--- DIRECTIONS FOR THIS TASK ---
Provide the data again in its entirety, exactly as given.

Stored items from a collection:
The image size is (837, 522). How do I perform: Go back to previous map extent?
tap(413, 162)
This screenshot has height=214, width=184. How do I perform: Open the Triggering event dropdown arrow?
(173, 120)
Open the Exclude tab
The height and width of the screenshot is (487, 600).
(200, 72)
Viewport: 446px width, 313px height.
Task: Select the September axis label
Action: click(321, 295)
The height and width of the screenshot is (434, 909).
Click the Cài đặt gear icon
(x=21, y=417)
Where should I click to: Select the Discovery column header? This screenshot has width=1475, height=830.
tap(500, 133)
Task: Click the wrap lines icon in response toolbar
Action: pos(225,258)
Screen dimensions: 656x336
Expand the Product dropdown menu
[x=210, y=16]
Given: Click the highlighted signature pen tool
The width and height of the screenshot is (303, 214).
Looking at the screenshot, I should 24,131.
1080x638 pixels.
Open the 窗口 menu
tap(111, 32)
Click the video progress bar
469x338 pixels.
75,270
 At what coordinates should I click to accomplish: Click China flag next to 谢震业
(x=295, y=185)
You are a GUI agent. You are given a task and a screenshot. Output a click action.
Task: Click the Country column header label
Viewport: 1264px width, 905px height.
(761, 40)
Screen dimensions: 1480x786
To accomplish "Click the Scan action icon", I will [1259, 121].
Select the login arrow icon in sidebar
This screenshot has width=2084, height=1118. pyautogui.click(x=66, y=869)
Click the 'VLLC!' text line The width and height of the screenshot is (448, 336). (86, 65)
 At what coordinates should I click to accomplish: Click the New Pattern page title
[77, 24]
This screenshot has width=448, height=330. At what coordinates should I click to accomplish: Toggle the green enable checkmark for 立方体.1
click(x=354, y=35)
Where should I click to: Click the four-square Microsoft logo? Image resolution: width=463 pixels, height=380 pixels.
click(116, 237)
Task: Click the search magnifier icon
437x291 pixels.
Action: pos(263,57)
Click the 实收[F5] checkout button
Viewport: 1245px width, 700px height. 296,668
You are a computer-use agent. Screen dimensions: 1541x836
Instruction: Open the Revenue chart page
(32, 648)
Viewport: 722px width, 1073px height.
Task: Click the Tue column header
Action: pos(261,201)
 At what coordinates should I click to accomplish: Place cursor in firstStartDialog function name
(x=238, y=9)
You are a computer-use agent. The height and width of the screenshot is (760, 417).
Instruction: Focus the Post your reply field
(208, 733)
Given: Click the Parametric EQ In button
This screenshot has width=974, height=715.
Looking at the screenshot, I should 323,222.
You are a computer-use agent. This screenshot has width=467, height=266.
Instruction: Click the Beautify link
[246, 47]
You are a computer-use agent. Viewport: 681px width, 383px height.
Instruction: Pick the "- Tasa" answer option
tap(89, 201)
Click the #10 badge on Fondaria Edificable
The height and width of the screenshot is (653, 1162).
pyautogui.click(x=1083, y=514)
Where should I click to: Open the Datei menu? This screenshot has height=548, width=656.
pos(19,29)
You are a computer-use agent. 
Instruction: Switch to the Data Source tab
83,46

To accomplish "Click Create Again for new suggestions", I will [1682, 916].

--- THE ANSWER ---
The image size is (837, 522). How do I perform: Go back to previous map extent?
tap(413, 162)
This screenshot has height=214, width=184. How do I perform: Open the Triggering event dropdown arrow?
(173, 120)
Open the Exclude tab
The height and width of the screenshot is (487, 600).
(200, 72)
Viewport: 446px width, 313px height.
Task: Select the September axis label
Action: click(321, 295)
The height and width of the screenshot is (434, 909).
Click the Cài đặt gear icon
(x=21, y=417)
Where should I click to: Select the Discovery column header? This screenshot has width=1475, height=830.
tap(500, 133)
Task: Click the wrap lines icon in response toolbar
Action: pos(225,258)
Screen dimensions: 656x336
Expand the Product dropdown menu
[x=210, y=16]
Given: Click the highlighted signature pen tool
The width and height of the screenshot is (303, 214).
Looking at the screenshot, I should 24,131.
1080x638 pixels.
Open the 窗口 menu
tap(111, 32)
Click the video progress bar
469x338 pixels.
75,270
 At what coordinates should I click to accomplish: Click China flag next to 谢震业
(x=295, y=185)
You are a GUI agent. You are given a task and a screenshot. Output a click action.
Task: Click the Country column header label
Viewport: 1264px width, 905px height.
(761, 40)
Screen dimensions: 1480x786
To accomplish "Click the Scan action icon", I will [1259, 121].
Select the login arrow icon in sidebar
This screenshot has width=2084, height=1118. pyautogui.click(x=66, y=869)
Click the 'VLLC!' text line The width and height of the screenshot is (448, 336). (86, 65)
 At what coordinates should I click to accomplish: Click the New Pattern page title
[77, 24]
This screenshot has width=448, height=330. At what coordinates should I click to accomplish: Toggle the green enable checkmark for 立方体.1
click(x=354, y=35)
Where should I click to: Click the four-square Microsoft logo? Image resolution: width=463 pixels, height=380 pixels.
click(116, 237)
Task: Click the search magnifier icon
437x291 pixels.
Action: pos(263,57)
Click the 实收[F5] checkout button
Viewport: 1245px width, 700px height. 296,668
You are a computer-use agent. Screen dimensions: 1541x836
Instruction: Open the Revenue chart page
(32, 648)
Viewport: 722px width, 1073px height.
Task: Click the Tue column header
Action: pos(261,201)
 At what coordinates should I click to accomplish: Place cursor in firstStartDialog function name
(x=238, y=9)
You are a computer-use agent. The height and width of the screenshot is (760, 417).
Instruction: Focus the Post your reply field
(208, 733)
Given: Click the Parametric EQ In button
This screenshot has width=974, height=715.
Looking at the screenshot, I should 323,222.
You are a computer-use agent. This screenshot has width=467, height=266.
Instruction: Click the Beautify link
[246, 47]
You are a computer-use agent. Viewport: 681px width, 383px height.
Instruction: Pick the "- Tasa" answer option
tap(89, 201)
Click the #10 badge on Fondaria Edificable
The height and width of the screenshot is (653, 1162).
pyautogui.click(x=1083, y=514)
Where should I click to: Open the Datei menu? This screenshot has height=548, width=656.
pos(19,29)
You are a computer-use agent. 
Instruction: Switch to the Data Source tab
83,46

To accomplish "Click Create Again for new suggestions", I will [1682, 916].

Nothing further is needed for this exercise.